The Government will develop the tariff further in the direction of payment for outcomes. It will double its investment in the Small Business Research Initiative, and improve the protection of intellectual property. The NHS Confederation will work with the ABPI and the ABHI to establish an Innovation Pipeline Project that will drive “the adoption and diffusion of proven technologies in areas of high clinical need”. Finally, the new Clinical Commissioning Groups (CCGs) will have “a legal duty to promote innovation”.
The document concludes that having “a single model for driving transformation and change” will “avoid the problems of fragmentation and duplication that have previously beset the system”. Despite the impressive measures that precede it, this statement may give industry pause for thought. In an increasingly fragmented and diverse NHS, with Foundation Trusts competing for business and CCGs facing severe budgetary pressures, how can a single model for the adoption of innovation be either defined or enforced?

Deal or no deal?
Much of the Government’s life science strategy is aimed at emerging SMEs in the biotech and medtech sectors, rather than pharma companies (which tend to be larger and better-established). However, as drugs become more specialised and targeted, the dividing lines will blur – and what benefits a small biotech firm may benefit a pharmaceutical partner or parent company.

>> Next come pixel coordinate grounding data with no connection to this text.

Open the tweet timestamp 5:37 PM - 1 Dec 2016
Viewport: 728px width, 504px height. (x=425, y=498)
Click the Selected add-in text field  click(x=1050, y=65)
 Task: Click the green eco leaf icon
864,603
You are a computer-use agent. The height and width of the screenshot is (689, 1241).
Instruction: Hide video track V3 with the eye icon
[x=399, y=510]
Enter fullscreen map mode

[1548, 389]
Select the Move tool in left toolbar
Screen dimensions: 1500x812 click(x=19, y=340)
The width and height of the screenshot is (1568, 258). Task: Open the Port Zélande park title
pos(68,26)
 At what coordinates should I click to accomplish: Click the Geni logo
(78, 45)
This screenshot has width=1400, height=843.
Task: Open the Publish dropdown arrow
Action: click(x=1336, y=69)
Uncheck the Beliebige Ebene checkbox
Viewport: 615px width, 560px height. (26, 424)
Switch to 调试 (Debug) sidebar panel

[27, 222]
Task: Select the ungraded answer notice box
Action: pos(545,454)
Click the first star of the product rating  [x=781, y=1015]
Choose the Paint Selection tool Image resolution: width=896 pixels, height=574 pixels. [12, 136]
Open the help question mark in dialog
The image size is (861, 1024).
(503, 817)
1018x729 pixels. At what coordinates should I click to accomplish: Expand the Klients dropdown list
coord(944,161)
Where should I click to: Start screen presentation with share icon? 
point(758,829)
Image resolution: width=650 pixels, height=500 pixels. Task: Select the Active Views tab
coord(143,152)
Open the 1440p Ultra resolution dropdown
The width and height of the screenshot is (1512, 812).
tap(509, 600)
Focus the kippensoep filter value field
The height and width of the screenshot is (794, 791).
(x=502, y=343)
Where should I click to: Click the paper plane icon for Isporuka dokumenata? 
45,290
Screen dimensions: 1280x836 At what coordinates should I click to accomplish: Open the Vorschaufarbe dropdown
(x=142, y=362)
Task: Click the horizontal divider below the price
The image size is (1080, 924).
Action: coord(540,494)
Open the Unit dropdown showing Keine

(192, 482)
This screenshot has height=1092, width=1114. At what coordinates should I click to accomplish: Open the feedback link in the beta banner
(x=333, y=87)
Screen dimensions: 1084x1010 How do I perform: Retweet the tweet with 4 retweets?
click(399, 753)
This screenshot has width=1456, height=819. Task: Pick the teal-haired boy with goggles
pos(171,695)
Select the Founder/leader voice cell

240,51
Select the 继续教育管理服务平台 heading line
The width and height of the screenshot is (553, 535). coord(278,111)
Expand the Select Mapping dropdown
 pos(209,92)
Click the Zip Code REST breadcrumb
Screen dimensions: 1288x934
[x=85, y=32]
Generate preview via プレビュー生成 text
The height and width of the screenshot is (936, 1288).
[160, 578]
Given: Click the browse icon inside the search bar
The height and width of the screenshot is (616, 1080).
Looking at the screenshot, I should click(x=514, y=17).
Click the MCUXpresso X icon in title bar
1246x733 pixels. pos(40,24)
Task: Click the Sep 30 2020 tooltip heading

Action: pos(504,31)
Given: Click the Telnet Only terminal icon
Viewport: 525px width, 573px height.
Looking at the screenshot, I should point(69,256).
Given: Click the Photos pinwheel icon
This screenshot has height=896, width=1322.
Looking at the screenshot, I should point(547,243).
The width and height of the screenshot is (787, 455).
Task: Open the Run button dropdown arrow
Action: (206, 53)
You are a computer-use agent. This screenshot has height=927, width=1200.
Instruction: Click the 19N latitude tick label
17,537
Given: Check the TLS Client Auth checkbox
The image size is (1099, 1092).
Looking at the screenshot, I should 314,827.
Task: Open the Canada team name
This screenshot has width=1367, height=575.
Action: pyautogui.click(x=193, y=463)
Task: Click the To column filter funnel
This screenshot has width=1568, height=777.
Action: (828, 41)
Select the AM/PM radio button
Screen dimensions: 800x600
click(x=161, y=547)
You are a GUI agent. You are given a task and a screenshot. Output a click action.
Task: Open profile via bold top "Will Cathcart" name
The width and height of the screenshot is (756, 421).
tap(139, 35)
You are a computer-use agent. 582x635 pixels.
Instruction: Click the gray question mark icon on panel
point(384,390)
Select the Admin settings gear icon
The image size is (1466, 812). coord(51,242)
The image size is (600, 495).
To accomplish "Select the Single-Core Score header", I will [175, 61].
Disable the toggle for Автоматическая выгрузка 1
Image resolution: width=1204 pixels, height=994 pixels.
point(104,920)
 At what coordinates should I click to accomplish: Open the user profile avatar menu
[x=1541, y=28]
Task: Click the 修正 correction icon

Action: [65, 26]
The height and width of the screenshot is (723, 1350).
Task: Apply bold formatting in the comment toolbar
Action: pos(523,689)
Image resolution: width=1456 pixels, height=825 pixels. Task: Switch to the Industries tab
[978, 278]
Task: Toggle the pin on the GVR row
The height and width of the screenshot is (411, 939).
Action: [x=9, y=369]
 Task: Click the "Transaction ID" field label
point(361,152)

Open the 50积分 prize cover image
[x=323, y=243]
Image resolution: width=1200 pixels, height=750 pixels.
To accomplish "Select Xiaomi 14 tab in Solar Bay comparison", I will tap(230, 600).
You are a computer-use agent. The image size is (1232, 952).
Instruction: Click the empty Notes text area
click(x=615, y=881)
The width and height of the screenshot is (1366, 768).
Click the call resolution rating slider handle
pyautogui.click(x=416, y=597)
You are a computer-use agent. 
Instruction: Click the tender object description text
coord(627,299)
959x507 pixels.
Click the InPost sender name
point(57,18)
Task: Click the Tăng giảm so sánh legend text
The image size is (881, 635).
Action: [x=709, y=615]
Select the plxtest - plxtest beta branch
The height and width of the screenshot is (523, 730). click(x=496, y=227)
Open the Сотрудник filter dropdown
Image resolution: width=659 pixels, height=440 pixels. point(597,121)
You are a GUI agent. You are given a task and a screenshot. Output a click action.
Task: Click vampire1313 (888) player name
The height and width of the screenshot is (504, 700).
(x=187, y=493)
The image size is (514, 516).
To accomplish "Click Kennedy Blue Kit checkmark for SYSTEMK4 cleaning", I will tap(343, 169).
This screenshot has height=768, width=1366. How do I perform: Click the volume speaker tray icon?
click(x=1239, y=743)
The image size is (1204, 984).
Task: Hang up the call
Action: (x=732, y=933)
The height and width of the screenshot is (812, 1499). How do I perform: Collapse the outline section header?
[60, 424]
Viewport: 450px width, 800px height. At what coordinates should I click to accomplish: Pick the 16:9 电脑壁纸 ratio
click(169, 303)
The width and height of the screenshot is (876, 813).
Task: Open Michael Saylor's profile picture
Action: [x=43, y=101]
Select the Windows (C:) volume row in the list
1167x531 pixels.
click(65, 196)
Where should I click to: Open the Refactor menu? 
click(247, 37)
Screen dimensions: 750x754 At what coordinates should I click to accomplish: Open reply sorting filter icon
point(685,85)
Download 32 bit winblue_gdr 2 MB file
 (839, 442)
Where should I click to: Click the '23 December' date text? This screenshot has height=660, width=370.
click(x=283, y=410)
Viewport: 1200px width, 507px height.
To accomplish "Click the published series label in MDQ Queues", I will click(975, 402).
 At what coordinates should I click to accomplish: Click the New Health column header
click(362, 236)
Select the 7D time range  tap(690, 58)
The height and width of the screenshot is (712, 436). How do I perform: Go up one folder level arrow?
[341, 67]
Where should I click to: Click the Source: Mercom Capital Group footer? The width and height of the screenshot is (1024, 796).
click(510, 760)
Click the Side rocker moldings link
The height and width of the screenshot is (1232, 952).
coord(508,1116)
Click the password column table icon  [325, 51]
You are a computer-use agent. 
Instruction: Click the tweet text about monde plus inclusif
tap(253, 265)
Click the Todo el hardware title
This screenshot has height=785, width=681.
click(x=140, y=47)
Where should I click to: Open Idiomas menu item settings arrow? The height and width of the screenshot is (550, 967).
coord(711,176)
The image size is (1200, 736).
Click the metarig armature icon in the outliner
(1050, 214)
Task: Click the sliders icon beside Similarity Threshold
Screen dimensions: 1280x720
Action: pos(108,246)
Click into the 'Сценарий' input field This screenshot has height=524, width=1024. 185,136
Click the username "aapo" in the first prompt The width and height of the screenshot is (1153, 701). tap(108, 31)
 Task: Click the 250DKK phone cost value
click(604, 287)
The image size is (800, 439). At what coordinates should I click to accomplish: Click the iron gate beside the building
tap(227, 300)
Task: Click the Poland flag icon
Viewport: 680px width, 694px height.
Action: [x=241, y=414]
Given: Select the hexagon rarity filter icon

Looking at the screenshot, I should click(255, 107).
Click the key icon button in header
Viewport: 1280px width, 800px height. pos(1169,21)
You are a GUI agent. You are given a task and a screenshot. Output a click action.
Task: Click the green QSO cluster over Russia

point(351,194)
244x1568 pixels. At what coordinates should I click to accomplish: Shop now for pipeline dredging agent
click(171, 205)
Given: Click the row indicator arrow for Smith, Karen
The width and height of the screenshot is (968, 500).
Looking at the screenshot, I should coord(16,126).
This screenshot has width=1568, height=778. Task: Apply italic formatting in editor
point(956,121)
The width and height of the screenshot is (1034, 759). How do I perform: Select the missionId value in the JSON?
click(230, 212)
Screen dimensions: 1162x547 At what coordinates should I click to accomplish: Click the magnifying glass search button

Open innovation is the key to personalised medicine, and expertise is increasingly transferable between sectors.

The measures outlined in the Strategy document have less for the pharma industry than might at first appear, but the reverse is true of the Innovation document. In combination, they represent a significant initiative for the industry. There are opportunities for pharma companies in the stimulus offered to stratified medicine; in the emphasis on the value proposition and the patient pathway; in the prospect of early patient access to certain drugs; and in the more effective implementation of NICE guidance. The sharing of NHS clinical data with companies, which dominated press coverage of the new strategy, will also be of value.

What neither document explains is how the strategy will play out in a health system where private health providers play an increasingly major role, both in providing NHS care and in providing alternatives to what the funding-starved NHS can afford. A few days after launching the life science strategy, the Government passed legislation allowing NHS hospitals to allocate 49% of their beds to private patients. The new health providers may be crucial in determining whether the strategy is truly a new deal for industry or just a bribe.